LINCOLN PARK — It's west to east on North this weekend for the monthly Walking Across Chicago group.
Maybe they can walk on the south side of the street to even things out.
Walking Across Chicago has selected North Avenue as its course this month, starting out at the Dunkin Donuts at 7117 W. North Ave. in Oak Park at 10 a.m. Sunday. The nine-mile walk will end about three hours later, perhaps going straight all the way to Lake Shore Drive, perhaps with a final jog up LaSalle Street and across to North Avenue Beach.
Hear Ted describe a typical Walking Across Chicago gathering.
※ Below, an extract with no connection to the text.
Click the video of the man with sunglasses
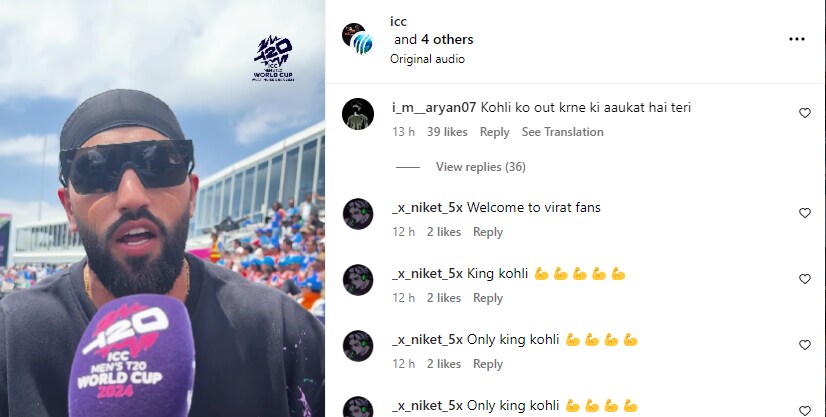This screenshot has height=417, width=826. click(162, 208)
The latter would suit this month's theme, as walk organizer Beth Bergman was born in 1964, and the walk will follow Illinois 64, which ends at the distinctive cruise-ship beach house on the Lake Michigan shore.
It's a rare bit of uncertainty in scheduling, Walking Across Chicago founder Rob Reid said Wednesday, as "we tend to be pretty technical, and we judge people for not taking every last step." Otherwise, however, the walk is always conducted with a spirit of "spontaneity and discovery."
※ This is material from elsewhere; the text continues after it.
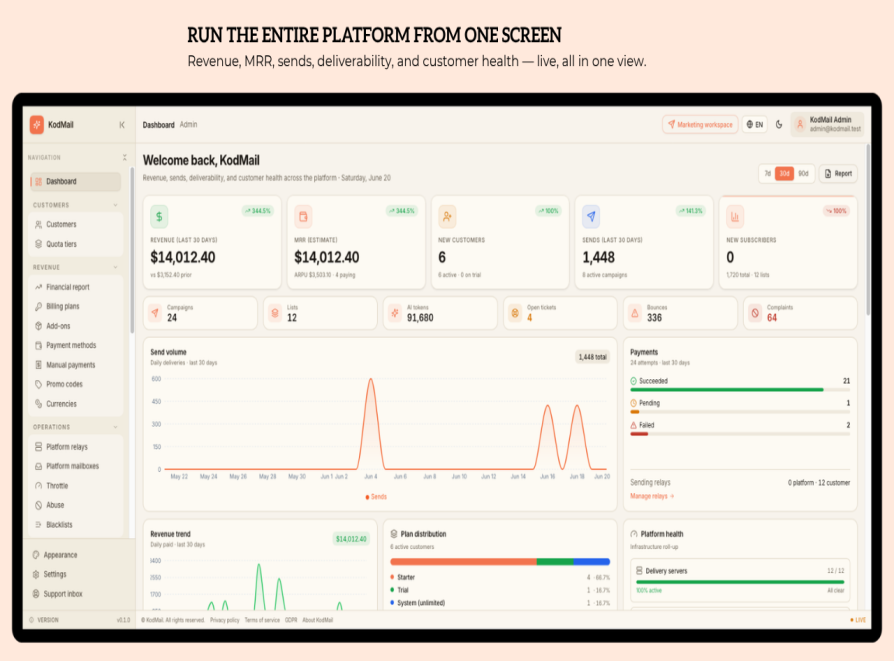This screenshot has height=661, width=894.
Task: Open the EN language selector
Action: click(755, 124)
Previous theme walks have seen the group follow Archer Avenue on the Jan. 30 birthday of its namesake, Chicago settler William Beatty Archer, and Pulaski Road on Pulaski Day, commemorating the birthday of Revolutionary War hero Casimir Pulaski.
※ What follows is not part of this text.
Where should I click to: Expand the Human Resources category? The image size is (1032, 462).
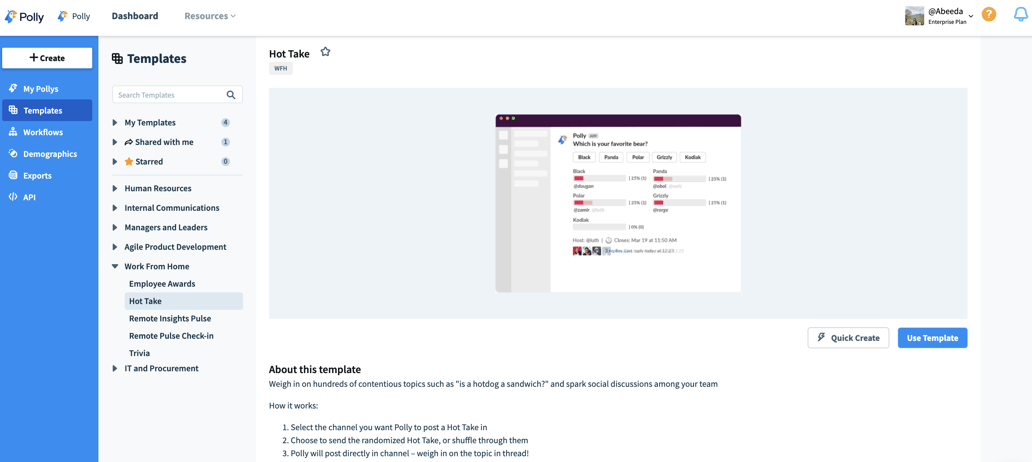115,188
The group has grown to about 600 members since Reid founded it almost as a lark three years ago. It usually attracts about 10 participants, although 44 have already signed up this month at its meetup.com site.
That's perhaps because it's a relatively short jaunt across the city's midsection. Other walks have included a 24-mile, 10-hour-plus marathon down Western Avenue and 20 miles along Halsted Street. On the other hand, Reid added, one of the shortest walks, six miles along Cermak Road, was one of the most enjoyable for the diversity of the neighborhoods it passed through.
Walking Across Chicago has completed a walk every month since November 2013 without interruption.
"Seeing all corners of the city," Reid said, "it just confronts you with what the city is like. It gives you a perspective that is beyond what you'd otherwise read or hear."
Although some newcomers to the group have said they've missed walks like Lincoln Avenue and have asked to have them scheduled again, Reid has thus far resisted retracing any one course.
"I want to challenge the group to continue to do more roads that people are uncomfortable about," Reid said, in that it renders the full unexpected flavor of the city and all its neighborhoods.
The group advises taking the CTA to the starting point Sunday: either the No. 72 North Avenue bus, or the Blue or Green Line to Harlem Avenue and then the No. 90 Harlem bus either south or north.